**Requirement 1**
In the forum thread about the living away from home allowance, which city is the original poster moving to?
**Requirement 2**
Reproduce the portion of the entries that begins with the line containing "Task: Open the avatar of 过境心无杂音" and ends with the line containing "point(230,438)", switching "Virtualmin" to "Webmin" and leaving everything else unchanged.

**Reading passage**
#####

# Lafha



## NickSuzy (Jun 2, 2008)

Please help

I understand that on my move to Brisbane i will receive a living away from home allowance.

What is this and how much will i get.

Cheers for your help

Nick


----------



## Dolly (Feb 17, 2008)

Hi there Nick,

I've searched the ATO website and can't find a thing on the LAFHA. Perhaps you may have more luck.... Australian Taxation Office Homepage

If you do, let us know what you find!

Dolly


----------



## Dolly (Feb 17, 2008)

OK,

This website pretty much explains what it's all about PayMe - Living Away From Home Allowance (LAFHA)

Just found these 2 links:

NAT 1054 - Chapter 11 - Living away from home allowance fringe benefits

http://law.ato.gov.au/atolaw/view.htm?locid='MTR/MT2040/NAT/ATO'&PiT=99991231235958

Not sure if they will help. The only other thing I can think of is to contact the HR department of the company you will be working for and they'll be able to sort it out for you.

Dolly


----------



## TGM (Jul 12, 2008)

#####

**Dataset excerpts**

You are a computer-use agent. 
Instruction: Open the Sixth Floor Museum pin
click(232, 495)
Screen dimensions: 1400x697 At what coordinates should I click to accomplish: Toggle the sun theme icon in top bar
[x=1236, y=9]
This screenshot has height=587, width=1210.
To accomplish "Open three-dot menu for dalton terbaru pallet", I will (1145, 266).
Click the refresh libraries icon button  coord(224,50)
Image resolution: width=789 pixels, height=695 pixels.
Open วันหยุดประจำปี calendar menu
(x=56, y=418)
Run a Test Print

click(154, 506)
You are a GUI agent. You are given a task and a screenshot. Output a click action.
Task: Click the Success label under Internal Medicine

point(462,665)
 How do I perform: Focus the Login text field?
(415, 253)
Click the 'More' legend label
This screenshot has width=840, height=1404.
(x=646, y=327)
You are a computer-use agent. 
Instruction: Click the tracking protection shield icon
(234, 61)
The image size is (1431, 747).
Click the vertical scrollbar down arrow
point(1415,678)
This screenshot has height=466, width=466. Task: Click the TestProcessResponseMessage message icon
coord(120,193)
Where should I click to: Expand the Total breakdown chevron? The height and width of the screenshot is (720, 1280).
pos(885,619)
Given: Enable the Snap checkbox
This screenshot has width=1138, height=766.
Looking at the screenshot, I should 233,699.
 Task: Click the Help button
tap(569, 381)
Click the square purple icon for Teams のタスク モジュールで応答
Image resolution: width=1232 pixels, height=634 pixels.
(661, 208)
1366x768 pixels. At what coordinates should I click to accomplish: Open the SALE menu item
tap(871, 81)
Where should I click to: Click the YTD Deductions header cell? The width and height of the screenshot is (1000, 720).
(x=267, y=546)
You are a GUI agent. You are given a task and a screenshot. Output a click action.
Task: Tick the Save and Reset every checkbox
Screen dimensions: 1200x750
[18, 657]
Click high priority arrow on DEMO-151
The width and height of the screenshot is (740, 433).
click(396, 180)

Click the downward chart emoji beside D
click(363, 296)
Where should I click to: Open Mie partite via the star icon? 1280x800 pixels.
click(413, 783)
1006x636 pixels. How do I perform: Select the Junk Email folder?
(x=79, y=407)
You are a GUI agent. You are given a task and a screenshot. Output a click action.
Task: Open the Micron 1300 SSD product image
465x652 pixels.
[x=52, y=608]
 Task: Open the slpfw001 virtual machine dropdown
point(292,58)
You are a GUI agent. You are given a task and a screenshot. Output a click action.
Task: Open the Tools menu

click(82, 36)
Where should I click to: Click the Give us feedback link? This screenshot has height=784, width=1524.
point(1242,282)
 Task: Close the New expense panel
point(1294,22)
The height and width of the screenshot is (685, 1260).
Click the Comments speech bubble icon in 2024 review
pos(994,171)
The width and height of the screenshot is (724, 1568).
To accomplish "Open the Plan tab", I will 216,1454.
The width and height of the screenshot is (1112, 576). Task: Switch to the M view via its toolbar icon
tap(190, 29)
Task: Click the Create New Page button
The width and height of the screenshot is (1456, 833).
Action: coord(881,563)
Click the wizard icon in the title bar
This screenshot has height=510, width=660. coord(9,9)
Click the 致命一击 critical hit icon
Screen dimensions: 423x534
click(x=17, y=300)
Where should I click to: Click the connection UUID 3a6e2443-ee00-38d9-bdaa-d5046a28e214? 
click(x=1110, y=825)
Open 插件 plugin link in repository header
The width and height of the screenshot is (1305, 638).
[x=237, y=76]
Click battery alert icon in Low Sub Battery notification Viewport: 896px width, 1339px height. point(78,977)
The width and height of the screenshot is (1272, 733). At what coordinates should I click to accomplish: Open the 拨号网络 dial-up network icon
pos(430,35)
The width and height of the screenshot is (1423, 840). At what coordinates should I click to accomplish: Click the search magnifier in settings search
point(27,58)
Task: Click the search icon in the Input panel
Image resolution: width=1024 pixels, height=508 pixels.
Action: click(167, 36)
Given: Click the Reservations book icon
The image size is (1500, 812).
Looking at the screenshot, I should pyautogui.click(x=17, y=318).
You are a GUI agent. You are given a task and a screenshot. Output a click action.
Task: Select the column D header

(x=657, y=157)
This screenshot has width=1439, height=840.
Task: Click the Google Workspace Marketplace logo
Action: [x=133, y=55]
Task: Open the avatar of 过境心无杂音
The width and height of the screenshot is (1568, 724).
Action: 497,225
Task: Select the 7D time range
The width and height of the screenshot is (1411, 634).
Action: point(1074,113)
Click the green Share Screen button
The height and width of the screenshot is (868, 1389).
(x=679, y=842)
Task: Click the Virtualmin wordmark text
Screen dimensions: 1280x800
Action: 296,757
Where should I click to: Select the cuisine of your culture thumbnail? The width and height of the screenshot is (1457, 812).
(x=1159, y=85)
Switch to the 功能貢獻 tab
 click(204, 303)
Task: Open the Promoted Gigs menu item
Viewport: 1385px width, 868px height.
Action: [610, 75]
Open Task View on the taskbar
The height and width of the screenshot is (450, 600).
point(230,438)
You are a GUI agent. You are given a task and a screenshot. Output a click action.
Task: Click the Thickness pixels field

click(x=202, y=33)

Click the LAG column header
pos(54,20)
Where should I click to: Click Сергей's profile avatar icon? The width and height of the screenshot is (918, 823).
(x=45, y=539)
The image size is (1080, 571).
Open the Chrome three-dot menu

#####

**Task answer 1**
Brisbane

**Task answer 2**
Task: Open the avatar of 过境心无杂音
The width and height of the screenshot is (1568, 724).
Action: 497,225
Task: Select the 7D time range
The width and height of the screenshot is (1411, 634).
Action: point(1074,113)
Click the green Share Screen button
The height and width of the screenshot is (868, 1389).
(x=679, y=842)
Task: Click the Webmin wordmark text
Screen dimensions: 1280x800
Action: 296,757
Where should I click to: Select the cuisine of your culture thumbnail? The width and height of the screenshot is (1457, 812).
(x=1159, y=85)
Switch to the 功能貢獻 tab
 click(204, 303)
Task: Open the Promoted Gigs menu item
Viewport: 1385px width, 868px height.
Action: [610, 75]
Open Task View on the taskbar
The height and width of the screenshot is (450, 600).
point(230,438)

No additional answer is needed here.